DIRECTIONS:
Every line below between the one holding "1456x819 pixels. How" and the one holding "The height and width of the screenshot is (840, 1423).", inclusive, should be copied exactly, and no other line.

[Entries taken from a collection]
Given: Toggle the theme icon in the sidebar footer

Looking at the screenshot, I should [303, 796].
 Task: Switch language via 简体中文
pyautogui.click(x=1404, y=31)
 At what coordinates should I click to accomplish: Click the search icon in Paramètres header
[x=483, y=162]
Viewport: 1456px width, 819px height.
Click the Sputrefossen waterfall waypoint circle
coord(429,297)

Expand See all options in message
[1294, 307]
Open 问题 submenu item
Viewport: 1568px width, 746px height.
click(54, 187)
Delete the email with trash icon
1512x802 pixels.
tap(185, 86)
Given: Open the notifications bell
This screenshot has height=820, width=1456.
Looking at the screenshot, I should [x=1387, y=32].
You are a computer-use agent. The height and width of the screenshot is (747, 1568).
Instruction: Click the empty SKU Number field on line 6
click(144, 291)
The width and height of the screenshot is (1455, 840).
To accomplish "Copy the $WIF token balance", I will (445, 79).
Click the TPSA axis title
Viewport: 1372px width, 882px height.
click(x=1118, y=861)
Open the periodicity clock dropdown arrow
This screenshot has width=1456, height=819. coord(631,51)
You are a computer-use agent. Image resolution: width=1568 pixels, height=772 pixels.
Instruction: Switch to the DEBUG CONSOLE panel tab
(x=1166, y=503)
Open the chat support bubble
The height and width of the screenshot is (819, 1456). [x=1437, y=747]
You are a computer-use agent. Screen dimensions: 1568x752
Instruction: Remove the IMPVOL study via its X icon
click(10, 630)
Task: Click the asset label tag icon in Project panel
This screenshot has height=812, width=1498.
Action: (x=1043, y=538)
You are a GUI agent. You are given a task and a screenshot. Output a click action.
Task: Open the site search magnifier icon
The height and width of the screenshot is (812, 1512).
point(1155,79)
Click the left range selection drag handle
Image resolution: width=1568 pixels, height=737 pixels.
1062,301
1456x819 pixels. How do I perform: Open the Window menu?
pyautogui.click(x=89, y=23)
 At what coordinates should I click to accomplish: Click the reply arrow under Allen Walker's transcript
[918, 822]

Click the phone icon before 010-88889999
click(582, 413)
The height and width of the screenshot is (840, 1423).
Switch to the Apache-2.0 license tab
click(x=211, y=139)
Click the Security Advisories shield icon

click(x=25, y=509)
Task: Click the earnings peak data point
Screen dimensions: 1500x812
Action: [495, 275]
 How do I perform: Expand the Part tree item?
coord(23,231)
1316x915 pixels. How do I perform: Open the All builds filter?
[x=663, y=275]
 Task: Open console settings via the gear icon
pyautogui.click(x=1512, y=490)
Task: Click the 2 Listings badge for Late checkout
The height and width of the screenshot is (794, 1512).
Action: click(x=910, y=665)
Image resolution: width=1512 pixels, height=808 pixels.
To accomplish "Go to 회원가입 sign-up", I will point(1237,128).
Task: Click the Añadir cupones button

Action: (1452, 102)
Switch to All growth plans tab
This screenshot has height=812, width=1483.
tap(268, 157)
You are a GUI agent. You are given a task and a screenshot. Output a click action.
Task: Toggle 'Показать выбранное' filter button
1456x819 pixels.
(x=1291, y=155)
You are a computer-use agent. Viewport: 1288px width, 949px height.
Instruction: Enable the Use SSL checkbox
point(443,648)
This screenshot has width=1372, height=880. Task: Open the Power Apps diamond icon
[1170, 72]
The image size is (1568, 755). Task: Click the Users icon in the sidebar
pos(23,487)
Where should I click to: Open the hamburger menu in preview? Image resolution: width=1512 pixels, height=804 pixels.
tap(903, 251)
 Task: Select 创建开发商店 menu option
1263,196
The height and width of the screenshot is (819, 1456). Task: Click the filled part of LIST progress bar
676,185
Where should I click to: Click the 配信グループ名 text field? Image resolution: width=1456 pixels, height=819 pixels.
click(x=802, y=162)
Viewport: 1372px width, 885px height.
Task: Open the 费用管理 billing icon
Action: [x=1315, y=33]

OUTPUT BELOW:
1456x819 pixels. How do I perform: Open the Window menu?
pyautogui.click(x=89, y=23)
 At what coordinates should I click to accomplish: Click the reply arrow under Allen Walker's transcript
[918, 822]

Click the phone icon before 010-88889999
click(582, 413)
The height and width of the screenshot is (840, 1423).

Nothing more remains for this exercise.